Another question that you want to ask is: Does your iPad app require significantly more development, maintenance and support costs than your iPhone app? If so, you probably want to price it higher to cover that cost.
Remember To Factor In All Of Your Costs
This might be obvious to you, but some people can overlook the true costs involved in maintaining and selling their app. As you know, the App Store takes 30% of your revenue off the top. But are there other costs that you may have missed?
Are you paying an employee to manage and track payments? Is there a lot of programming maintenance? After you factor in all of the costs, does the revenue from your app create enough income for the project to be worthwhile? If not, you should think about experimenting with your pricing to create the income you are looking for.
Pricing Is Not Permanent
You might think that once you set a price, you are stuck with it forever. Not true. You can be strategic about how you change your pricing.
You can always change the price of your app but it is usually easier to start at a higher price and discount it, than to start low and raise it. However, if your testing shows that your app is under priced, do not be afraid to start charging more.
Holding a sale for a fixed period of time can also be a great way to test lower pricing. The sale price might even be free, to generate some buzz for your app and to test if you would do better with one of the free pricing models.
Regardless of what you do, be sure to test your pricing for a long enough period of time for your results to be significant. There may be a spike in sales right after the change, but the baseline numbers after that may be worse than before. Let the sales numbers settle down before coming to any conclusions about a price change.
The Clone Test
This will not work for everyone, but if you are able to easily create a very similar app, you can use the clone as a way to test different pricing and revenue models. For example, let’s say that you have a game similar to Doodle Jump called SuperRocket.
Maybe you could change the main character, the name of the game and the start screen but keep the rest of the game almost the same. You might call it RocketQuest. Or you could create a different version of SuperRocket called SuperRocket - Mars Edition. Then instead of charging $0.99 for it, give it away for free without ads and have in-app purchases to unlock higher levels.
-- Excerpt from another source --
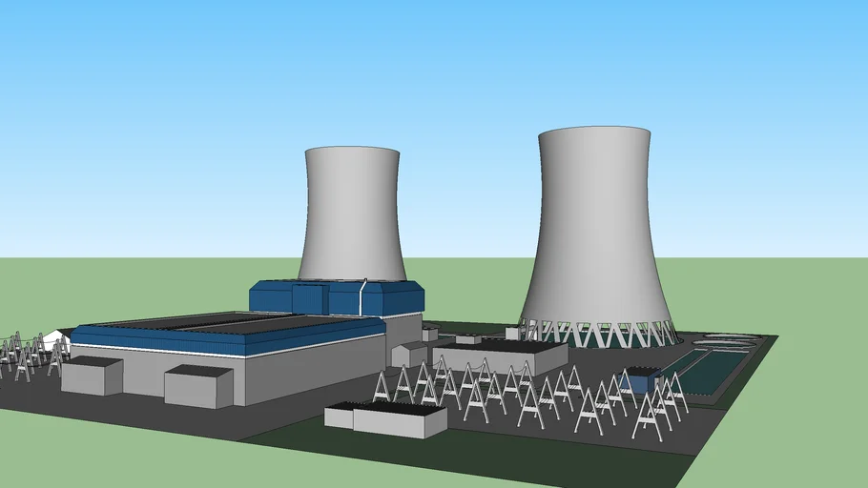Image resolution: width=868 pixels, height=488 pixels.
Task: Select the white shed at far left
Action: [57, 338]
This will allow you to test the two different pricing models side-by-side to see which one generates more revenue. Then you can always switch both games to the better pricing model or continue to test different models with RocketQuest and only use the best performing model on SuperRocket.
We hope that this post has given you the tools you need to take some of the stress out of pricing your apps. Ultimately, it comes down to research and testing.
You need to have demographic information about your market, but that will only take you so far. After that, do not be afraid to test different pricing models. If you are starting out, pick a price that you think would be best and just get your app published. Having hard data from live testing is always worth more than just speculation.